2.2           At the time any Collateral becomes, or is represented to be, subject to
a security interest in favor of Bank, Debtor shall be deemed to have warranted
that: (a) Debtor is the lawful owner of the Collateral and has the right and
authority to subject it to a security interest granted to Bank; (b) none
of the Collateral is subject to any security interest other than that in favor
of Bank; (c) there are no financing statements on file, other than in favor
of Bank; (d) no person, other than Bank, has possesion or control (as
defined in the Uniform Commercial Code) of any Collateral of such nature that
perfection of a security interest may be accomplished by control; and (e) Debtor
acquired its rights in the Collateral in the ordinary course of its business.

 

2.3           Debtor will keep the Collateral free at all times from all claims,
liens, security interests and encumbrances other than those in favor of Bank.
Debtor will not, without the prior written consent of Bank, sell, transfer or lease,
or permit to be sold, transferred or leased, any or all of the Collateral,
except (where Inventory is pledged as Collateral) for Inventory in the ordinary
course of its business and will not return any Inventory to its supplier. Bank
or its representatives may at all reasonable times inspect the Collateral and
may enter upon all premises where the Collateral is kept or might be located.
◆ ◆ ◆ ◆
= TASKS TO CARRY OUT =
#1 Please transcribe the collateral passage, starting with "Debtor will not, without" and going on through "might be located.".
#2 List every kind of burden from which the collateral passage says Debtor must keep the Collateral free at all times.
The material after the collateral passage isn't needed.

= INFORMATION PROVIDED =
◆ ◆ ◆ ◆
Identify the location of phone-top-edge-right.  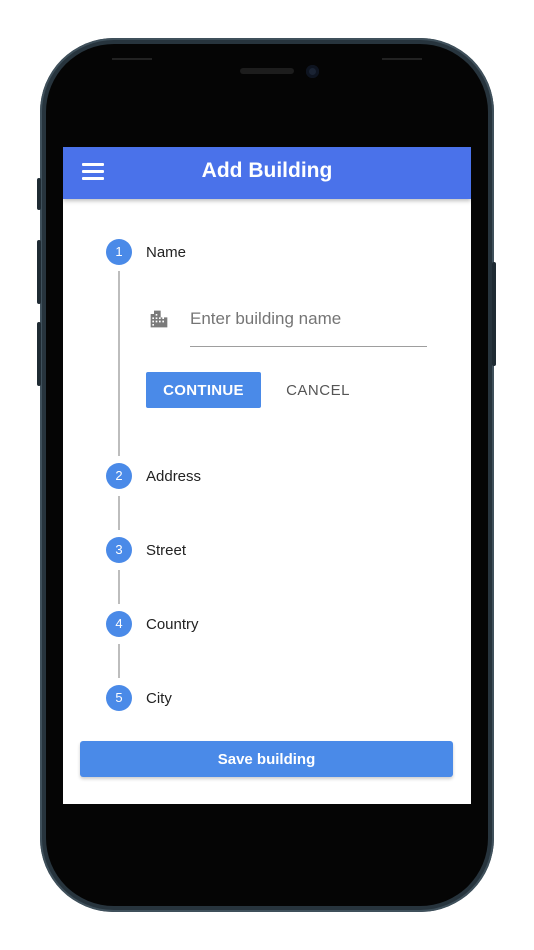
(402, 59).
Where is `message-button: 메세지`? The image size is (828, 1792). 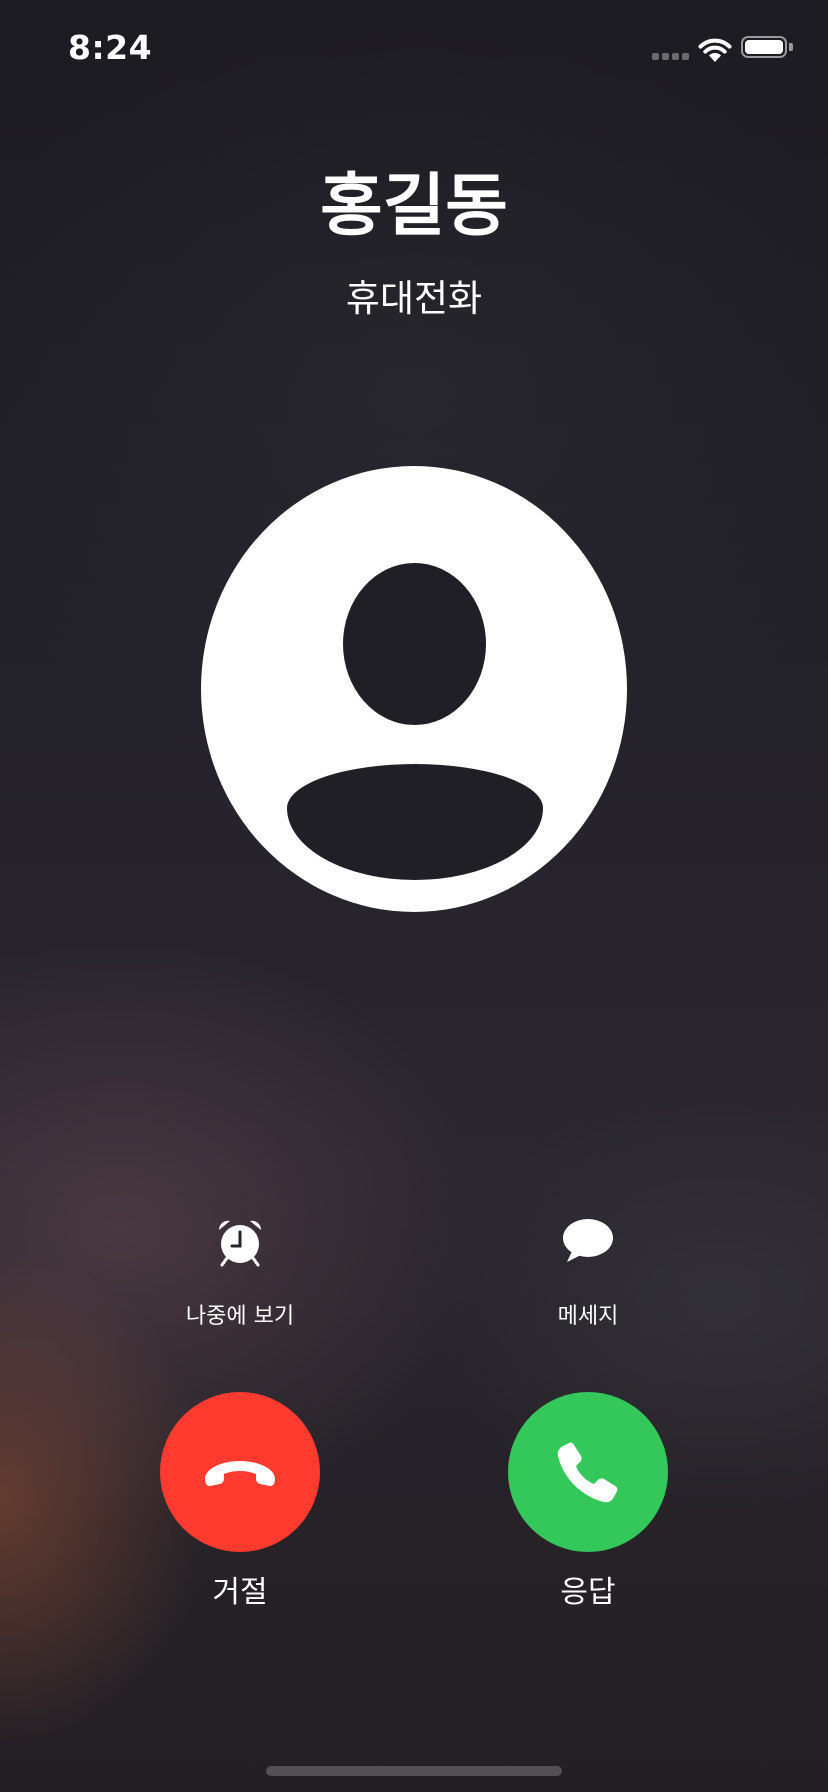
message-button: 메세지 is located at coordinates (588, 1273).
◆ ◆ ◆ ◆
= RESPONSES =
#1
Debtor will not, without the prior written consent of Bank, sell, transfer or lease,
or permit to be sold, transferred or leased, any or all of the Collateral,
except (where Inventory is pledged as Collateral) for Inventory in the ordinary
course of its business and will not return any Inventory to its supplier. Bank
or its representatives may at all reasonable times inspect the Collateral and
may enter upon all premises where the Collateral is kept or might be located.

#2 claims, liens, security interests, encumbrances